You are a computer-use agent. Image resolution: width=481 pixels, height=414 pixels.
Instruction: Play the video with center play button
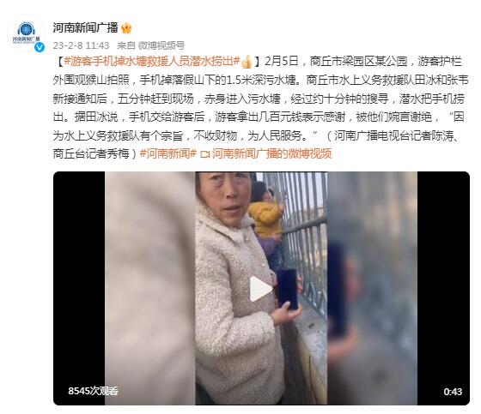pyautogui.click(x=261, y=289)
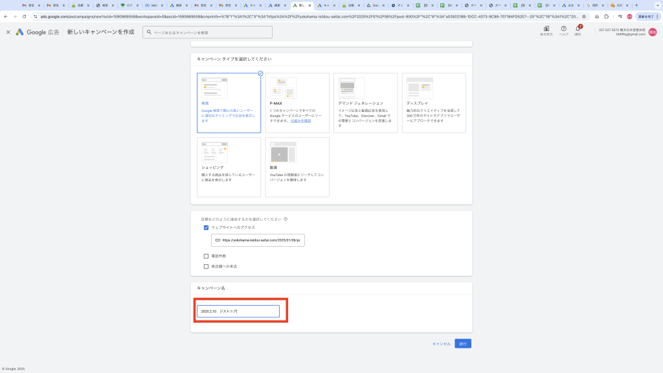
Task: Click the Google Ads logo
Action: [x=20, y=32]
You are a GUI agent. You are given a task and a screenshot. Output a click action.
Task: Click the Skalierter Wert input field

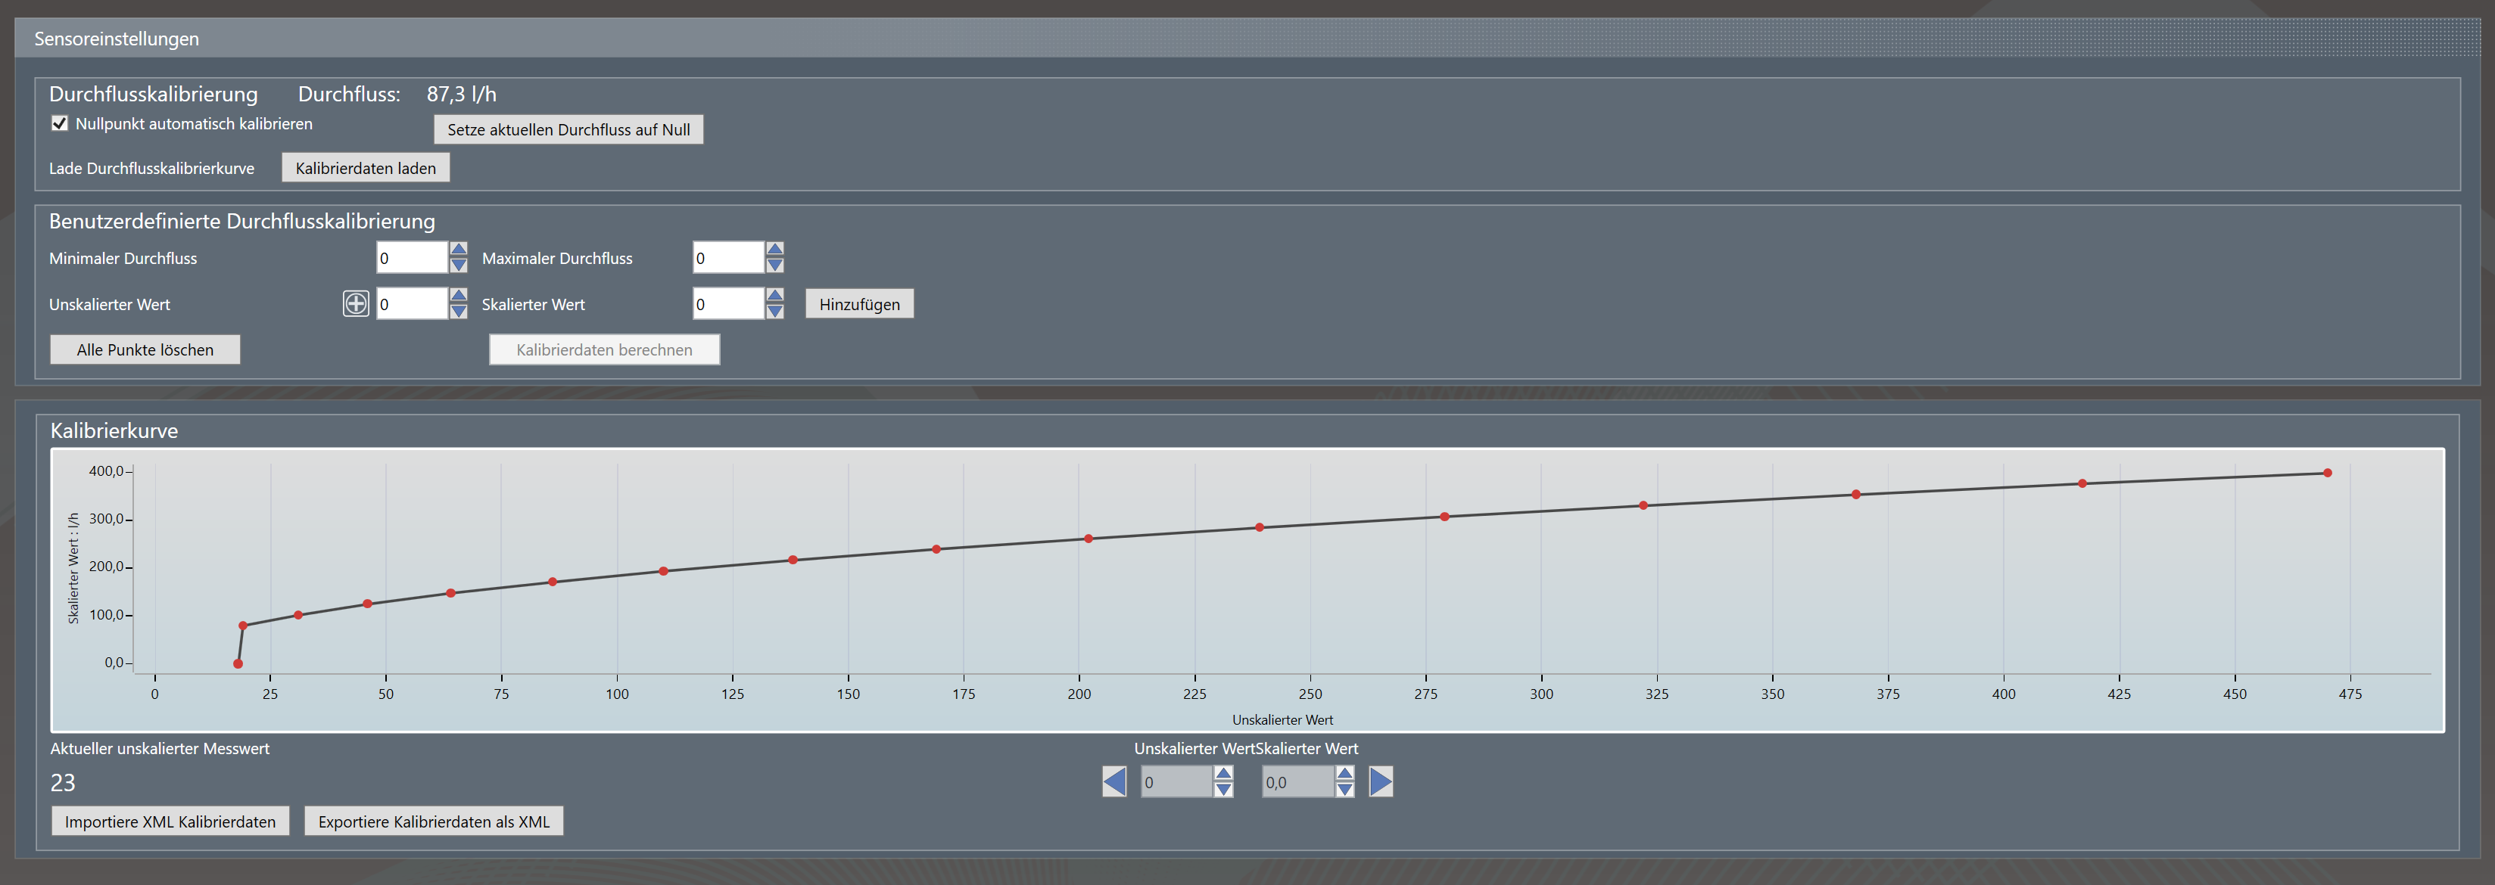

──────

Turn the data above into a numbered list with one item per line. Leave out blank lines and pictures.

1. You are a computer-use agent. Image resolution: width=481 pixels, height=414 pixels.
2. Instruction: Play the video with center play button
3. pyautogui.click(x=261, y=289)
4. Task: Click the Google Ads logo
5. Action: [x=20, y=32]
6. You are a GUI agent. You are given a task and a screenshot. Output a click action.
7. Task: Click the Skalierter Wert input field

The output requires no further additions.